Paternalismo tem uma reputação ruim. E maternalismo?

Dan Ariely fez uma sugestão bem interessante, nesses tempos de culto quase absoluto ao individualismo, especialmente nos EUA, mas algo que vem crescendo também no Brasil. O culto ao individualismo justifica, por exemplo, apoiar o armamento individual, mesmo quando as evidencias mostram que isso aumenta os homicídios e não tem os efeitos preventivos que alguns grupos alegam. Leia o que disse o Ariely sobre o tema paternalismo aqui.

Opiniões são como filhos

Deparando-se com a escolha entre mudar a própria visão de mundo e provar de que não há nenhuma necessidade disso, quase todo o mundo vai se ocupar de achar a prova. (John K. Galbraith, economista)
Mudar nossos modelos mentais é mais desconfortável do que perder um olho ou um membro, disse o fundador da Visa, Dee Hock, em seu livro autobiográfico.
Frequentemente, em reuniões e encontros informais, nos deparamos com a seguinte situação: alguém apresenta uma opinião, às vezes construída na hora, sobre o assunto em discussão e se aferra àquela opinião como se fosse uma parte de seu corpo da qual não pode abrir mão ou como se fosse um filho. É um fenômeno que o economista comportamental Dan Ariely batizou com muita propriedade de Efeito Ikea.  A conversa então se torna uma conversa de surdos e, se for uma reunião organizacional, prevalece quem tem mais poder.
Essa é uma característica humana, mas que pode ser superada por esforço individual (raro), mas principalmente por meio de processos de decisão bem estruturados (em se tratando de discussões que visam à solução de problemas pessoais ou organizacionais). Essa característica, todavia, nos divide em atividades como grupos de discussão pela Internet, em que a falta de contato pessoal ainda favorece a animosidade. Reconheço que a tentação de opinar sobre os diversos temas é por vezes muito forte ou irresistível.

A metáfora do trabalho

O vídeo a seguir vale a pena ser visto. Dan Ariely (Univ. de Duke) é um dos principais expoentes da economia comportamental e um dos acadêmicos de maior influência mundial. Uma das áreas de seu interesse é justamente a motivação e o trabalho. No vídeo ele aborda, com base nas evidências científicas, alguns fatores motivacionais fundamentais no contexto de trabalho: o sentimento de significado e propósito no trabalho, a necessidade de reconhecimento do esforço dos profissionais, o sentimento de se sentir dono do trabalho realizado. Eis o link: http://www.ted.com/talks/dan_ariely_what_makes_us_feel_good_about_our_work.html

Um tema complementar ao tratado por Ariely é o que abordo a seguir.

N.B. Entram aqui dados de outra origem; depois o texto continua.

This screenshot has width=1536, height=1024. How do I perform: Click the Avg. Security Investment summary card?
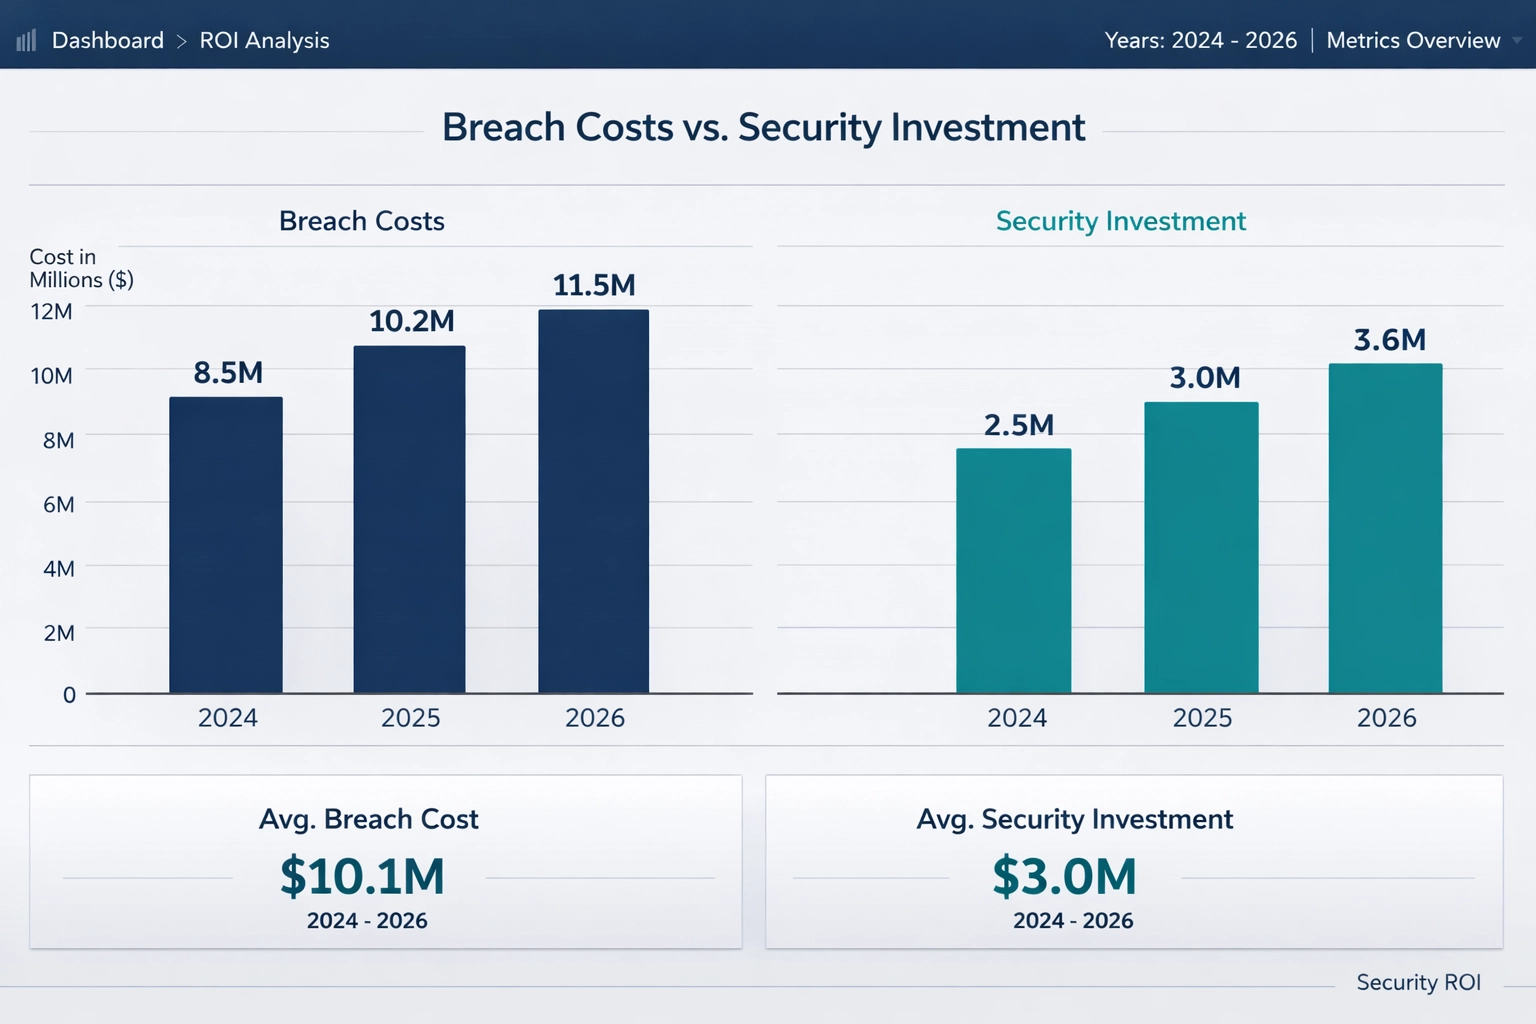[x=1134, y=862]
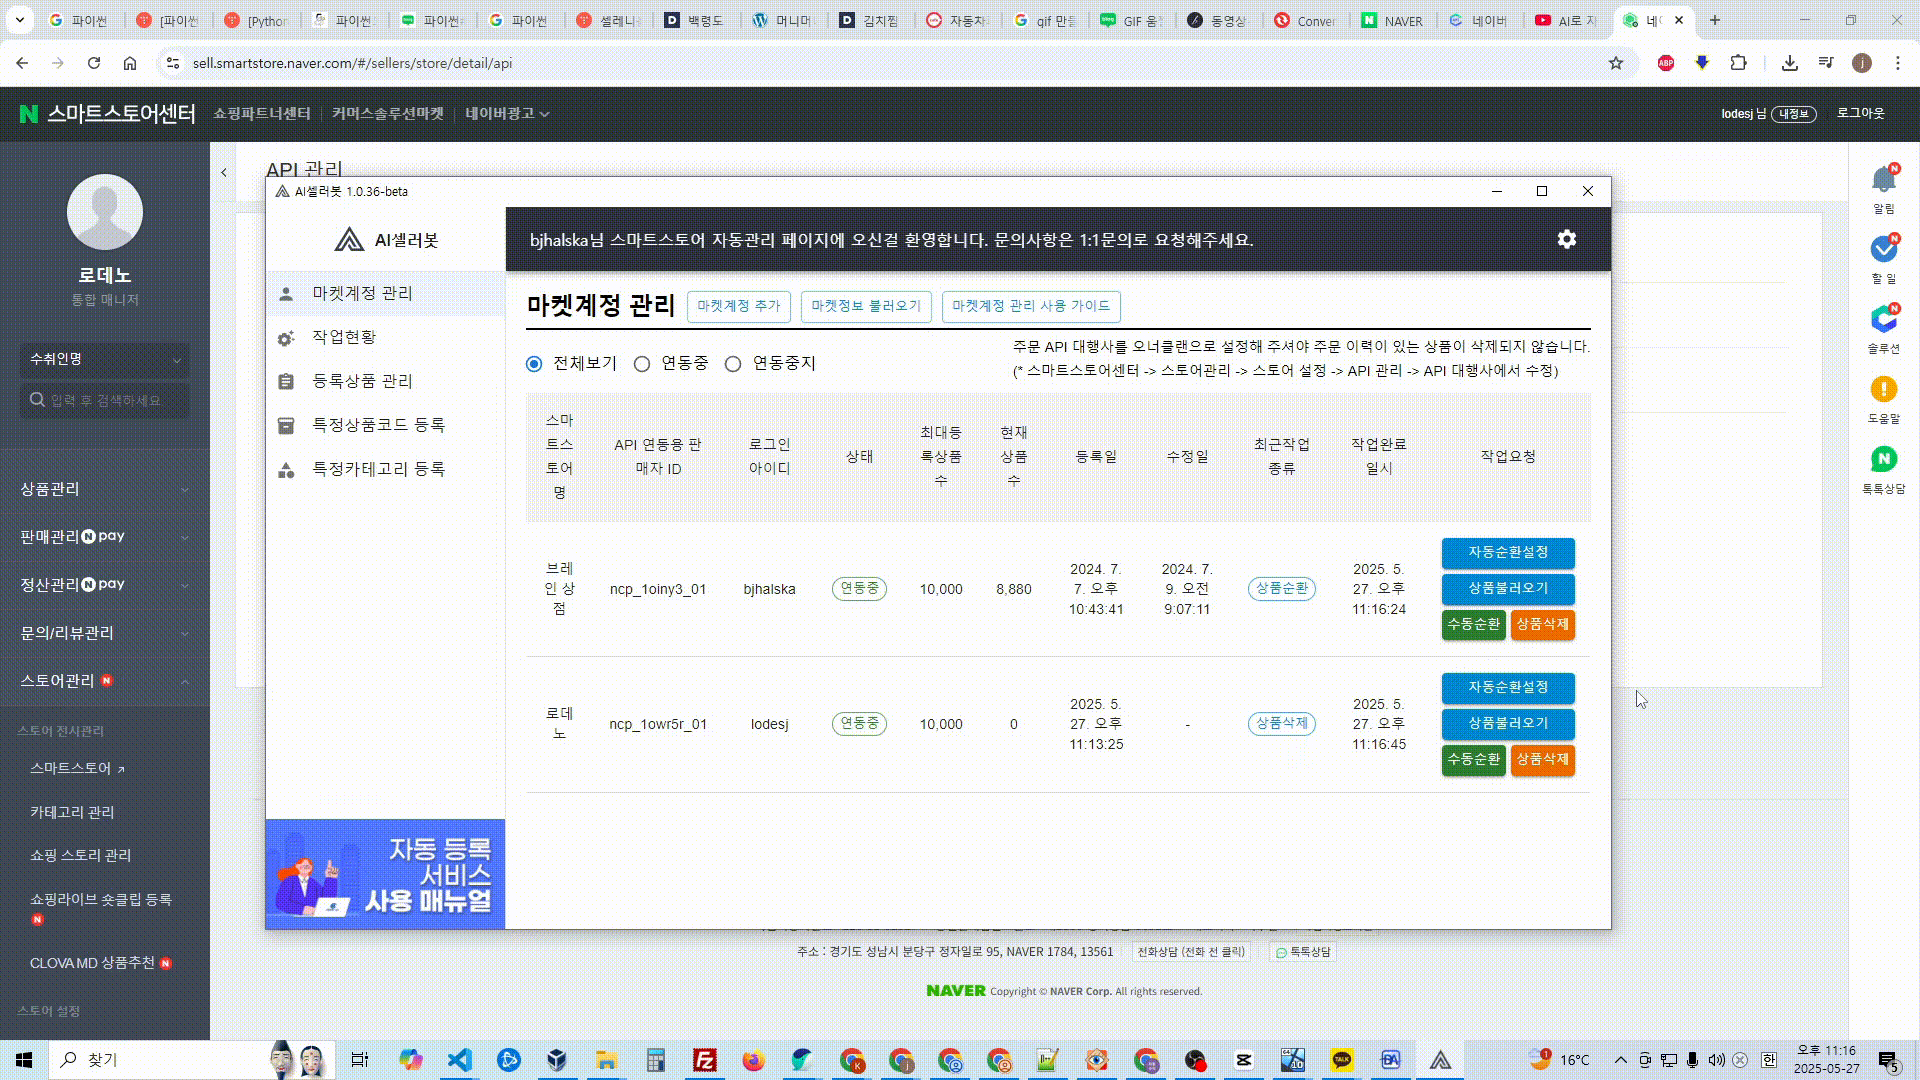Open the browser downloads icon
The width and height of the screenshot is (1920, 1080).
coord(1789,63)
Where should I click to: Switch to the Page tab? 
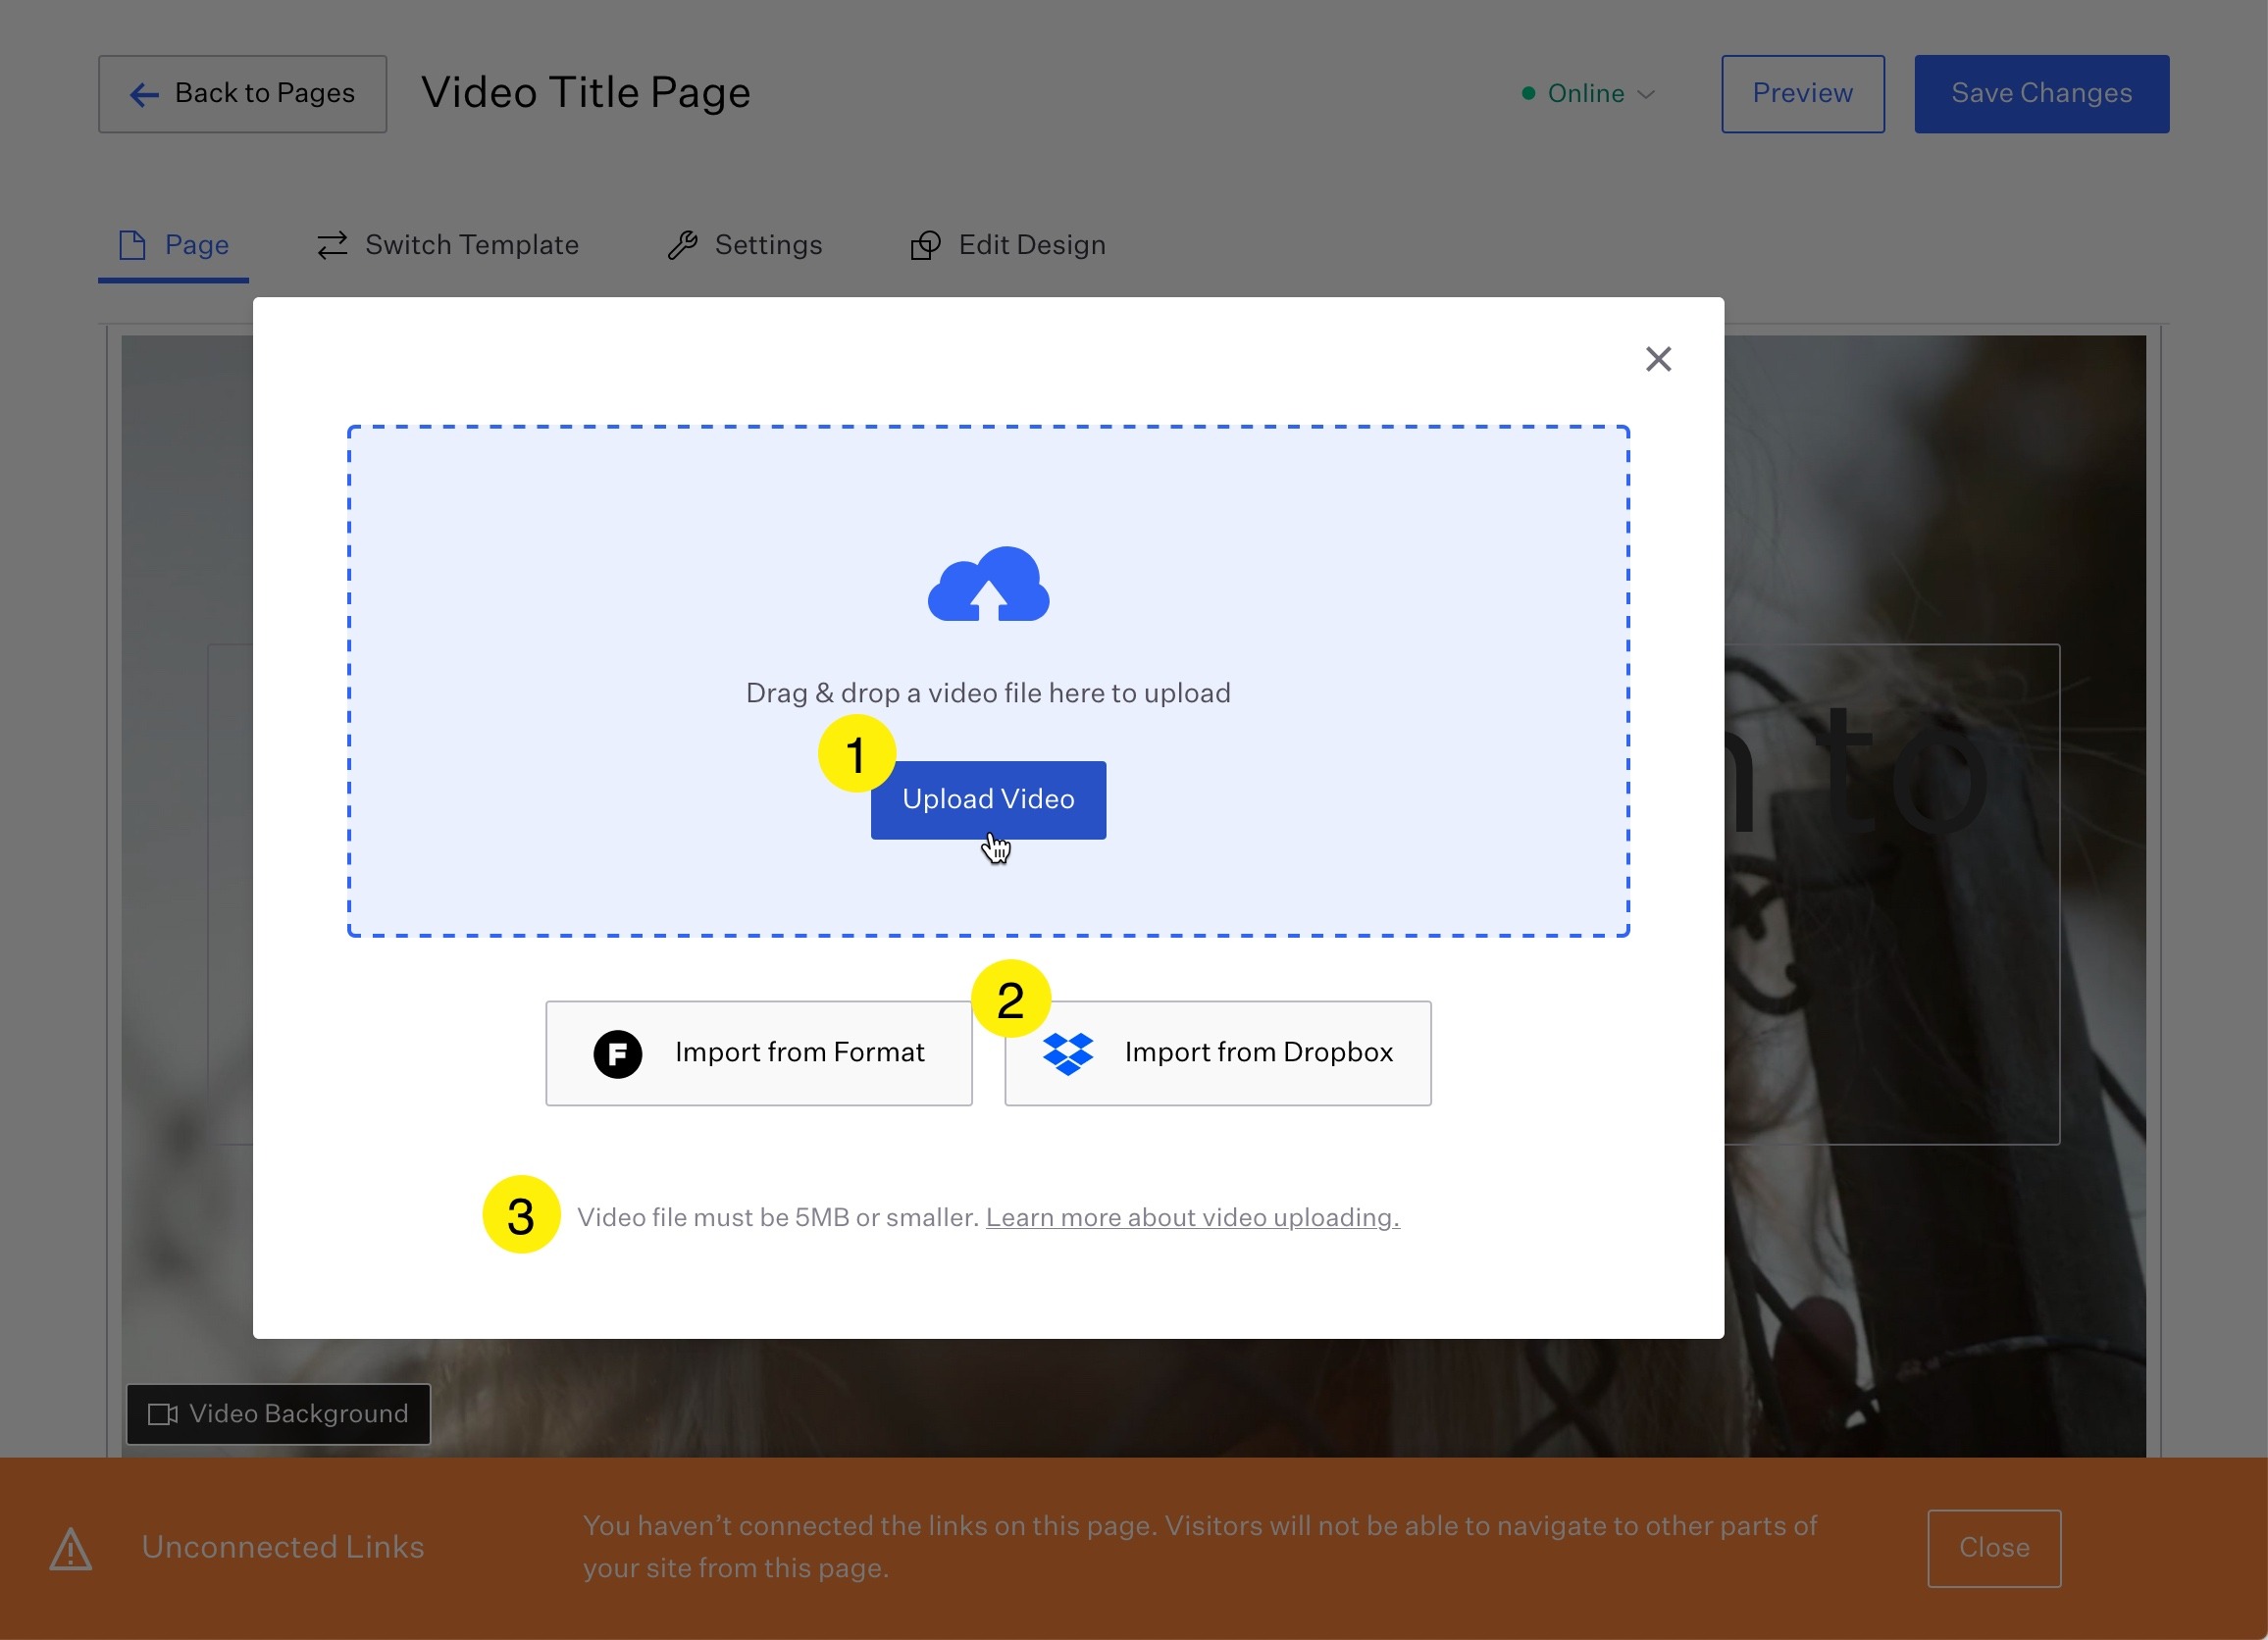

O livro Metaphors we live by (1980/2003), escrito pelos linguistas George Lakoff e Mark Johnson, trata do papel que as metáforas ocupam na percepção e organização da maior parte das ideias de nossa cultura. Esse tipo de abordagem, embora pareça eminentemente teórica, ganhou a atenção de diversas organizações nos últimos anos. Tem sido utilizada, por exemplo, em pesquisas com consumidores e em redesenho de produtos e serviços.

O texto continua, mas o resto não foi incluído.